* TASK DATA *
· · · · ·
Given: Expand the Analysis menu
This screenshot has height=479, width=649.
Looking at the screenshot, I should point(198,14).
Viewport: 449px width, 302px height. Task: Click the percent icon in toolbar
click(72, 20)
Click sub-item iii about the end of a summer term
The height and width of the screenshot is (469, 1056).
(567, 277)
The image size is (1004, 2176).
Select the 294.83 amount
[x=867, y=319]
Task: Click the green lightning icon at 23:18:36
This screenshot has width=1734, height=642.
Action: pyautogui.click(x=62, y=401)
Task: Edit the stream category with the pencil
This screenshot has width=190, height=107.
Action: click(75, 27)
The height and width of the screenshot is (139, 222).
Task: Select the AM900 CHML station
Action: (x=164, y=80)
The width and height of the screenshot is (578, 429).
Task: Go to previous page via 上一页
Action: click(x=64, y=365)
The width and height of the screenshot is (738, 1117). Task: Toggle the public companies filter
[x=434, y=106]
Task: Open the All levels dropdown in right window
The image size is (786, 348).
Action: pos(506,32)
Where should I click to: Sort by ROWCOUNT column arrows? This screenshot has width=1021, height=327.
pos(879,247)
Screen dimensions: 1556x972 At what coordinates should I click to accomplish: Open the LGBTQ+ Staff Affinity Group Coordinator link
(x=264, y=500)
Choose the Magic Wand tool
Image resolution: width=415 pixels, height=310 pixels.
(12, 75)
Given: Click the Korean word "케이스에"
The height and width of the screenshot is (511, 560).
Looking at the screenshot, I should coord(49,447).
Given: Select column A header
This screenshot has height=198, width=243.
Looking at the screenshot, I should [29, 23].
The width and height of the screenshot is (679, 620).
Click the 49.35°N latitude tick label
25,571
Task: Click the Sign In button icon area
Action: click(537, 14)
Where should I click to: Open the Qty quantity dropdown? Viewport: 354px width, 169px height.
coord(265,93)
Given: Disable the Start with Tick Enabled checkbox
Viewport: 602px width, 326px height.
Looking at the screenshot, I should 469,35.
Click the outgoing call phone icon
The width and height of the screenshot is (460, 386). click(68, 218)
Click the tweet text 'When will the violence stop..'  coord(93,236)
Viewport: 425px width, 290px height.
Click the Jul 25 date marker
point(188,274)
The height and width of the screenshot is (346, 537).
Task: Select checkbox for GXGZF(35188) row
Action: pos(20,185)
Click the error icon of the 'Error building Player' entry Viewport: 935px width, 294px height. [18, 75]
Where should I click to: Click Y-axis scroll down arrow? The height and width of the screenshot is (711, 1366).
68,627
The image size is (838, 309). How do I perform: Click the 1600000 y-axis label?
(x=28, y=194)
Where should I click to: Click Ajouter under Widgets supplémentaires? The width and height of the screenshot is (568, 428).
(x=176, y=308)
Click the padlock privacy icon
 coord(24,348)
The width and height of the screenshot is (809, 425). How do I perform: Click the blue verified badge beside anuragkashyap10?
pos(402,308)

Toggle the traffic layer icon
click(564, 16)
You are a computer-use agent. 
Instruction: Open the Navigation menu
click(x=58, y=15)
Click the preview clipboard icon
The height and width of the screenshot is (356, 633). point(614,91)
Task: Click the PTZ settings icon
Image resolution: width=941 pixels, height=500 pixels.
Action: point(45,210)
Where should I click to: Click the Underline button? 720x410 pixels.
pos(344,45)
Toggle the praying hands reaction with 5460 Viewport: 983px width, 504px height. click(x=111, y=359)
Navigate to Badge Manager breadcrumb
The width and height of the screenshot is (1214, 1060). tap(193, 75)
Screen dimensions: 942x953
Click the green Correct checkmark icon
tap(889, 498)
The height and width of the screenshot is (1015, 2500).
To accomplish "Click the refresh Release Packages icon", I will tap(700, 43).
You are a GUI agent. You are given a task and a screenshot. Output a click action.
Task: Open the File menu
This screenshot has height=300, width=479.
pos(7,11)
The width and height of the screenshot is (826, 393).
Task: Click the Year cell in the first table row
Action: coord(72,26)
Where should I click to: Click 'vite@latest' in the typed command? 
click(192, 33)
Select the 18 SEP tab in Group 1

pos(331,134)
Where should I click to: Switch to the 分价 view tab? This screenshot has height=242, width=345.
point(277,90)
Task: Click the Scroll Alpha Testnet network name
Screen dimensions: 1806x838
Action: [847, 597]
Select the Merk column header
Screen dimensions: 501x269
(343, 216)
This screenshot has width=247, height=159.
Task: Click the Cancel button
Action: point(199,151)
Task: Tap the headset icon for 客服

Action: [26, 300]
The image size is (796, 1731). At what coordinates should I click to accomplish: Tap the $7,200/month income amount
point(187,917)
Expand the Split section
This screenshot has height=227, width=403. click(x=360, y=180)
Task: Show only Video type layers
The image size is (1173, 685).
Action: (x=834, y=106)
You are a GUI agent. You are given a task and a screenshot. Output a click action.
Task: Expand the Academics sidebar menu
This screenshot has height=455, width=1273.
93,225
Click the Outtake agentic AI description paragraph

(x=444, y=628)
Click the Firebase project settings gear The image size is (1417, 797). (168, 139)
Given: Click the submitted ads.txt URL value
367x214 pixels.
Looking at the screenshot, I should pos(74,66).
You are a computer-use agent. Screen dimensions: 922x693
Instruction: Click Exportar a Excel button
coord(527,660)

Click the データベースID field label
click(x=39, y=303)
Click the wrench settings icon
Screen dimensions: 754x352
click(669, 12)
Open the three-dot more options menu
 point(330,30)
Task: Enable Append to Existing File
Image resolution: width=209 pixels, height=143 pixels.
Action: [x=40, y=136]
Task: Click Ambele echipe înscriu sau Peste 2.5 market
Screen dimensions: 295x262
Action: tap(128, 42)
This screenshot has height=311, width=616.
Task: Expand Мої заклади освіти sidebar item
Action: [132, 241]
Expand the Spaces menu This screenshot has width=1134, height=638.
· · · · ·
* EXERCISE INSTRUCTIONS *
Can you reproduce all the material exactly?

* PROBLEM SOLUTION *
Given: Expand the Analysis menu
This screenshot has height=479, width=649.
Looking at the screenshot, I should point(198,14).
Viewport: 449px width, 302px height. Task: Click the percent icon in toolbar
click(72, 20)
Click sub-item iii about the end of a summer term
The height and width of the screenshot is (469, 1056).
(567, 277)
The image size is (1004, 2176).
Select the 294.83 amount
[x=867, y=319]
Task: Click the green lightning icon at 23:18:36
This screenshot has width=1734, height=642.
Action: pyautogui.click(x=62, y=401)
Task: Edit the stream category with the pencil
This screenshot has width=190, height=107.
Action: click(75, 27)
The height and width of the screenshot is (139, 222).
Task: Select the AM900 CHML station
Action: (x=164, y=80)
The width and height of the screenshot is (578, 429).
Task: Go to previous page via 上一页
Action: click(x=64, y=365)
The width and height of the screenshot is (738, 1117). Task: Toggle the public companies filter
[x=434, y=106]
Task: Open the All levels dropdown in right window
The image size is (786, 348).
Action: pos(506,32)
Where should I click to: Sort by ROWCOUNT column arrows? This screenshot has width=1021, height=327.
pos(879,247)
Screen dimensions: 1556x972 At what coordinates should I click to accomplish: Open the LGBTQ+ Staff Affinity Group Coordinator link
(x=264, y=500)
Choose the Magic Wand tool
Image resolution: width=415 pixels, height=310 pixels.
(12, 75)
Given: Click the Korean word "케이스에"
The height and width of the screenshot is (511, 560).
Looking at the screenshot, I should coord(49,447).
Given: Select column A header
This screenshot has height=198, width=243.
Looking at the screenshot, I should [29, 23].
The width and height of the screenshot is (679, 620).
Click the 49.35°N latitude tick label
25,571
Task: Click the Sign In button icon area
Action: click(537, 14)
Where should I click to: Open the Qty quantity dropdown? Viewport: 354px width, 169px height.
coord(265,93)
Given: Disable the Start with Tick Enabled checkbox
Viewport: 602px width, 326px height.
Looking at the screenshot, I should 469,35.
Click the outgoing call phone icon
The width and height of the screenshot is (460, 386). click(68, 218)
Click the tweet text 'When will the violence stop..'  coord(93,236)
Viewport: 425px width, 290px height.
Click the Jul 25 date marker
point(188,274)
The height and width of the screenshot is (346, 537).
Task: Select checkbox for GXGZF(35188) row
Action: pos(20,185)
Click the error icon of the 'Error building Player' entry Viewport: 935px width, 294px height. [18, 75]
Where should I click to: Click Y-axis scroll down arrow? The height and width of the screenshot is (711, 1366).
68,627
The image size is (838, 309). How do I perform: Click the 1600000 y-axis label?
(x=28, y=194)
Where should I click to: Click Ajouter under Widgets supplémentaires? The width and height of the screenshot is (568, 428).
(x=176, y=308)
Click the padlock privacy icon
 coord(24,348)
The width and height of the screenshot is (809, 425). How do I perform: Click the blue verified badge beside anuragkashyap10?
pos(402,308)

Toggle the traffic layer icon
click(564, 16)
You are a computer-use agent. 
Instruction: Open the Navigation menu
click(x=58, y=15)
Click the preview clipboard icon
The height and width of the screenshot is (356, 633). point(614,91)
Task: Click the PTZ settings icon
Image resolution: width=941 pixels, height=500 pixels.
Action: point(45,210)
Where should I click to: Click the Underline button? 720x410 pixels.
pos(344,45)
Toggle the praying hands reaction with 5460 Viewport: 983px width, 504px height. click(x=111, y=359)
Navigate to Badge Manager breadcrumb
The width and height of the screenshot is (1214, 1060). tap(193, 75)
Screen dimensions: 942x953
Click the green Correct checkmark icon
tap(889, 498)
The height and width of the screenshot is (1015, 2500).
To accomplish "Click the refresh Release Packages icon", I will tap(700, 43).
You are a GUI agent. You are given a task and a screenshot. Output a click action.
Task: Open the File menu
This screenshot has height=300, width=479.
pos(7,11)
The width and height of the screenshot is (826, 393).
Task: Click the Year cell in the first table row
Action: coord(72,26)
Where should I click to: Click 'vite@latest' in the typed command? 
click(192, 33)
Select the 18 SEP tab in Group 1

pos(331,134)
Where should I click to: Switch to the 分价 view tab? This screenshot has height=242, width=345.
point(277,90)
Task: Click the Scroll Alpha Testnet network name
Screen dimensions: 1806x838
Action: [847, 597]
Select the Merk column header
Screen dimensions: 501x269
(343, 216)
This screenshot has width=247, height=159.
Task: Click the Cancel button
Action: point(199,151)
Task: Tap the headset icon for 客服

Action: [26, 300]
The image size is (796, 1731). At what coordinates should I click to accomplish: Tap the $7,200/month income amount
point(187,917)
Expand the Split section
This screenshot has height=227, width=403. click(x=360, y=180)
Task: Show only Video type layers
The image size is (1173, 685).
Action: (x=834, y=106)
You are a GUI agent. You are given a task and a screenshot. Output a click action.
Task: Expand the Academics sidebar menu
This screenshot has height=455, width=1273.
93,225
Click the Outtake agentic AI description paragraph

(x=444, y=628)
Click the Firebase project settings gear The image size is (1417, 797). (168, 139)
Given: Click the submitted ads.txt URL value
367x214 pixels.
Looking at the screenshot, I should pos(74,66).
You are a computer-use agent. Screen dimensions: 922x693
Instruction: Click Exportar a Excel button
coord(527,660)

Click the データベースID field label
click(x=39, y=303)
Click the wrench settings icon
Screen dimensions: 754x352
click(669, 12)
Open the three-dot more options menu
 point(330,30)
Task: Enable Append to Existing File
Image resolution: width=209 pixels, height=143 pixels.
Action: [x=40, y=136]
Task: Click Ambele echipe înscriu sau Peste 2.5 market
Screen dimensions: 295x262
Action: tap(128, 42)
This screenshot has height=311, width=616.
Task: Expand Мої заклади освіти sidebar item
Action: [132, 241]
Expand the Spaces menu This screenshot has width=1134, height=638.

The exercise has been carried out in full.